February 22, 2008 at 11:46 pm | Posted in Agency Model, Customisation, Digital thinking, Integration, Mass, Molecular, Path-to-purchase, Segmentation, Strategic planning, Through-the-funnel | 1 Comment

In an era where companies are under pressure to increase shareholder value & efficiencies, John Wannamaker´s famous statement, “I know that half my advertising works, I just don’t know which half” has never been more worrying.

The power of mass messaging is eroding. Some consumers are becoming less responsive to general messaging being pushed at them and are summoning marketers to speak to them on their terms. Many now interact with content with a purpose, goal or need that drives their behavior. In the extreme, they reject most messaging and expect to be seduced by a brand experience to enter into a brand related conversation.

Brand communication is this environment is a bit like raising a teenager. You do your best to teach your kids right from wrong, but at the same time they can be affected by many external factors. Unlike the predictable and controlled process of dropping them at the cinema, when you drop them at a party, pick them up at the end, you never knowing what they actually did. We have to trust that our guidance leads them to navigate safely through the experience.

Likewise, when using mass communication, after the initial Ad. exposure, even the most sophisticated marketers lose their customer in ‘clouds of uncertainty’ or ‘blind spots’ during the decision process. If they are lucky, they find them again at the time of purchase. Unfortunately, most of the time, mass marketing has very little measurable correlation to creating demand.

For stockholders, the process of ‘pushing a general mass message out to a broad audience and holding your breath, hoping for a response’, is not a responsible way to spend money that could otherwise go to the bottom line.

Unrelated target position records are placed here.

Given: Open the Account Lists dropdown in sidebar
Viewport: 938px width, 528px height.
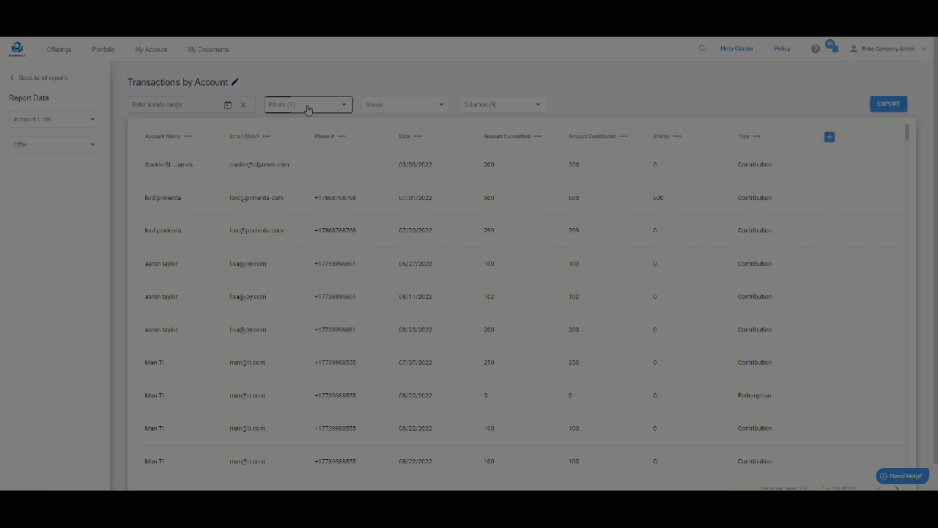Looking at the screenshot, I should pos(54,120).
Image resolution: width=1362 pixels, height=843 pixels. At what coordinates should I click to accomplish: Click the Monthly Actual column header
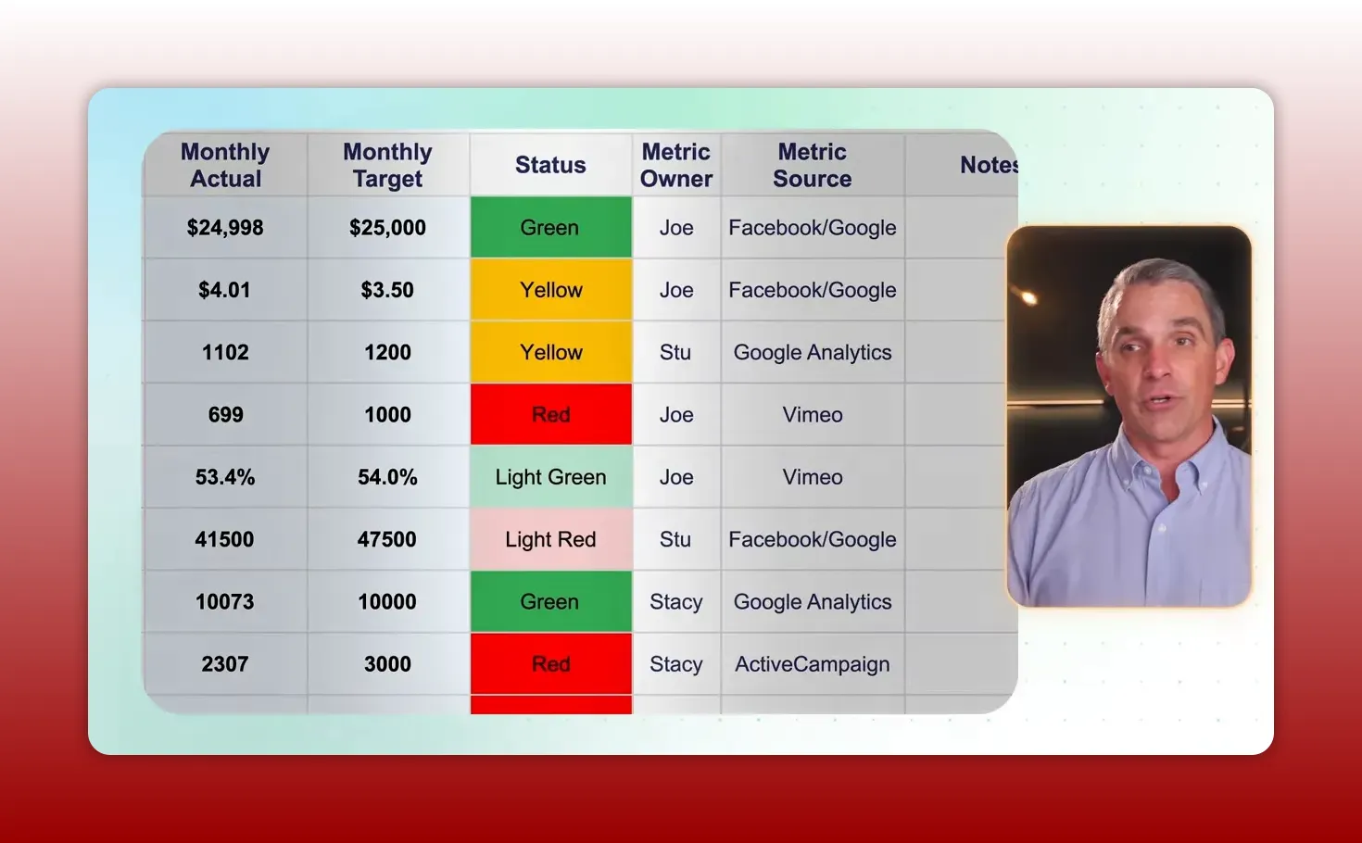(x=224, y=164)
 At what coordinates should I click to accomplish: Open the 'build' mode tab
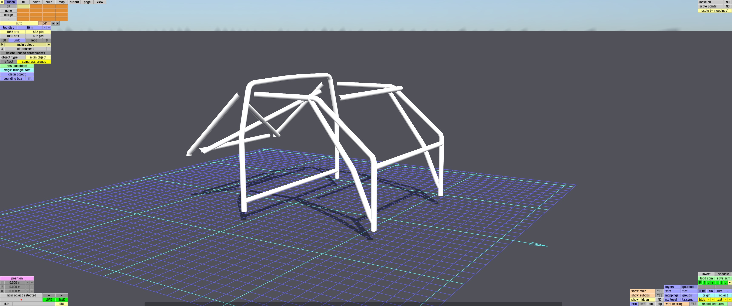pos(49,2)
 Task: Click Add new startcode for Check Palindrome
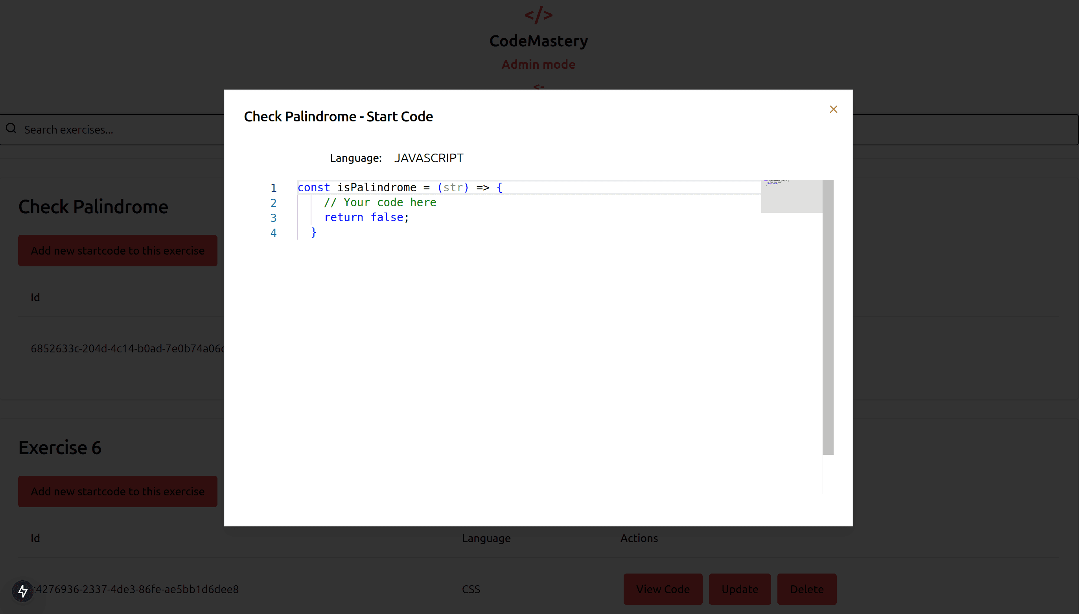(117, 250)
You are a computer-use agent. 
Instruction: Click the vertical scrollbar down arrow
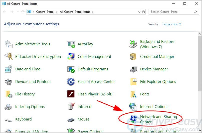pyautogui.click(x=200, y=130)
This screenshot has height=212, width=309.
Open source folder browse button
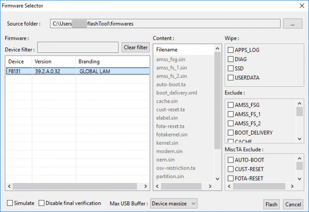point(293,24)
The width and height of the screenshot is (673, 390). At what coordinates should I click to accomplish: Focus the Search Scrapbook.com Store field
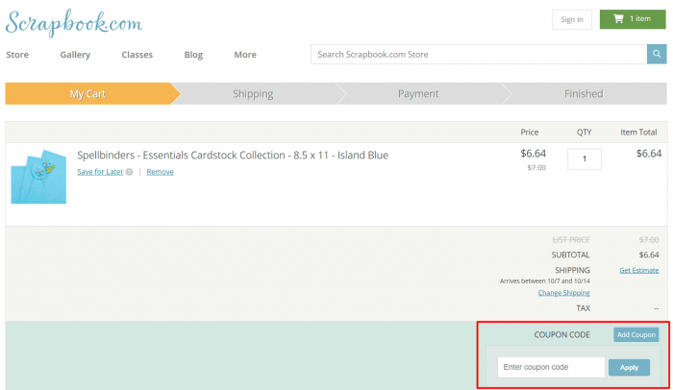click(x=478, y=55)
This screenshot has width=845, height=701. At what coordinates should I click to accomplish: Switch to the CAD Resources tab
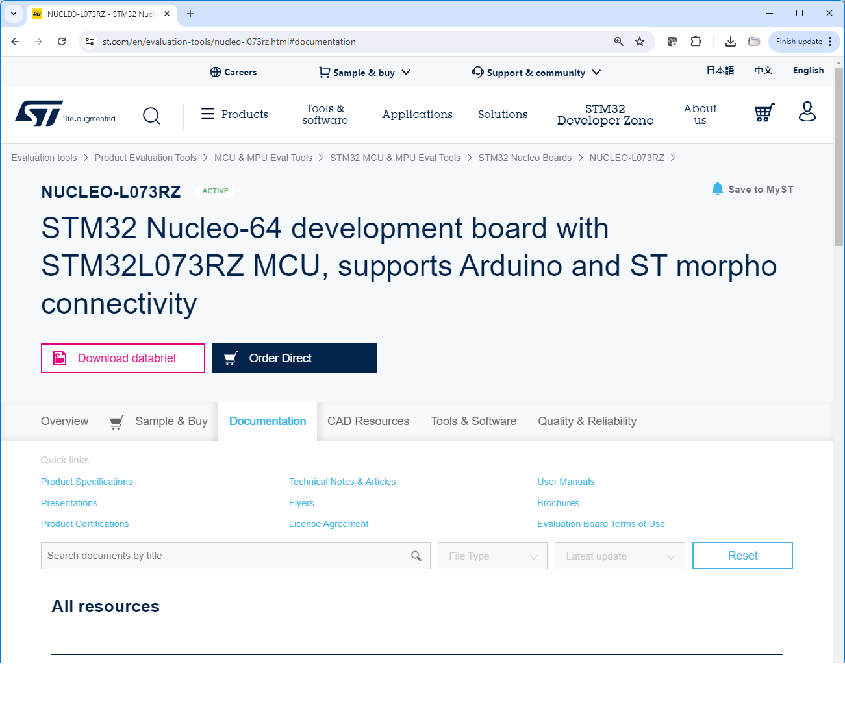coord(368,421)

These issues are creating enormous tensions. Contrary to the trend, digital marketing options are creating measurable segmented delivery channels to effectively target messages and track their purchase decision process content interactions.

If traditional mass messaging stops working, what can we do to build demand?

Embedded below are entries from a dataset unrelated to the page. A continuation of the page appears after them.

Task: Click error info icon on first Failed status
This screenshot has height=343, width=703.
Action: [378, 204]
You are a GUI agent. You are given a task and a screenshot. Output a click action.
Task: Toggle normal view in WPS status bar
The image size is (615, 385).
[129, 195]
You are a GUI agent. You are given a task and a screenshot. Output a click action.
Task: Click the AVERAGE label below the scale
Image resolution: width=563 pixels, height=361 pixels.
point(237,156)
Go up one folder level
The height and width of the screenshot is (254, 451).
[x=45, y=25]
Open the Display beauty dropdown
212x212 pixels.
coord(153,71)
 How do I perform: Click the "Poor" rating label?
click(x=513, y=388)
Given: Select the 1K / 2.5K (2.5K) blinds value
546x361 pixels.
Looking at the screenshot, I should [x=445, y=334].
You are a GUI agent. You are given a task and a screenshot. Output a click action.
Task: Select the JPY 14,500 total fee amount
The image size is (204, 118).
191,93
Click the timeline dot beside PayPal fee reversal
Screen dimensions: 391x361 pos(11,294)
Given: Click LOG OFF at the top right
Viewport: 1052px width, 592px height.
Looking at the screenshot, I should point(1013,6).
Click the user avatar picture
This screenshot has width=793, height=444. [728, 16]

Three complementary options are:

1. Innovation to break through the clutter and get noticed is effective for mass audiences. Whether it be content, context or contact vehicle, most innovation is very short lived. To build a sustainable innovation program often requires a cultural change re-focus your company.

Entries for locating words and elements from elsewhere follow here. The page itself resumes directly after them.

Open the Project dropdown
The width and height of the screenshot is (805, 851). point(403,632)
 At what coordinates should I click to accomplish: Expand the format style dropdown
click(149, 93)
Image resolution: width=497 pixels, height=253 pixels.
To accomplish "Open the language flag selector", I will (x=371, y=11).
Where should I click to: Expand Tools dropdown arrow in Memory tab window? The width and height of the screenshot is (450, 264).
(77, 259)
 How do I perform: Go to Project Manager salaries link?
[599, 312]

2. Recent trend to become more relevant has been a move towards integrated marketing. Cross discipline integration is driving efficiencies by synchronizing activities and is working very well for products with relatively simple purchase decision processes.

3. The third approach, which directly attacks communication wastage, is segmentation. Many marketers are reluctant to fragment efforts and challenge corporate culture and restructure to explore segmentation or ‘Molecular Marketing’.

Where do I start if my brand needs segmented ‘Molecular Marketing’?

Contrary to traditional marketing, Molecular Marketing requires creating multiple brand messages for different customer clusters and modes.

This segmentation can take many forms: more specific definitions of demographics, mind-set, behavior, context, geography or messaging.

For Molecular Marketing to be effective, we need to invest to develop deeper segmented insights and we need to re-define KPI´s, particularly at different stages of the purchasing decision process.

The key is to understand the consumer’s desired experience at the ‘tipping points’ where consumers and customers are looking for content to form an opinion. The challenge then is to craft our messages to help deliver a branded experience to influence consumers purchase decision. When we align our messages with the modes that consumers are in, we can actually become a part of the experience that consumers are seeking.

Whichever the approach, segmented messaging requires a lot more work. For some categories, the benefit still doesn´t warrant the extra cost and effort. Segmentation is inherently more expensive on a cost per exposure basis, but usually ends up more efficient when you analyze return on objectives.

Where relevant, for the investment to be mutually profitable, the communication industry will have to re-benchmark its value proposition to clients and change its remuneration structure for communication services to be more results focused.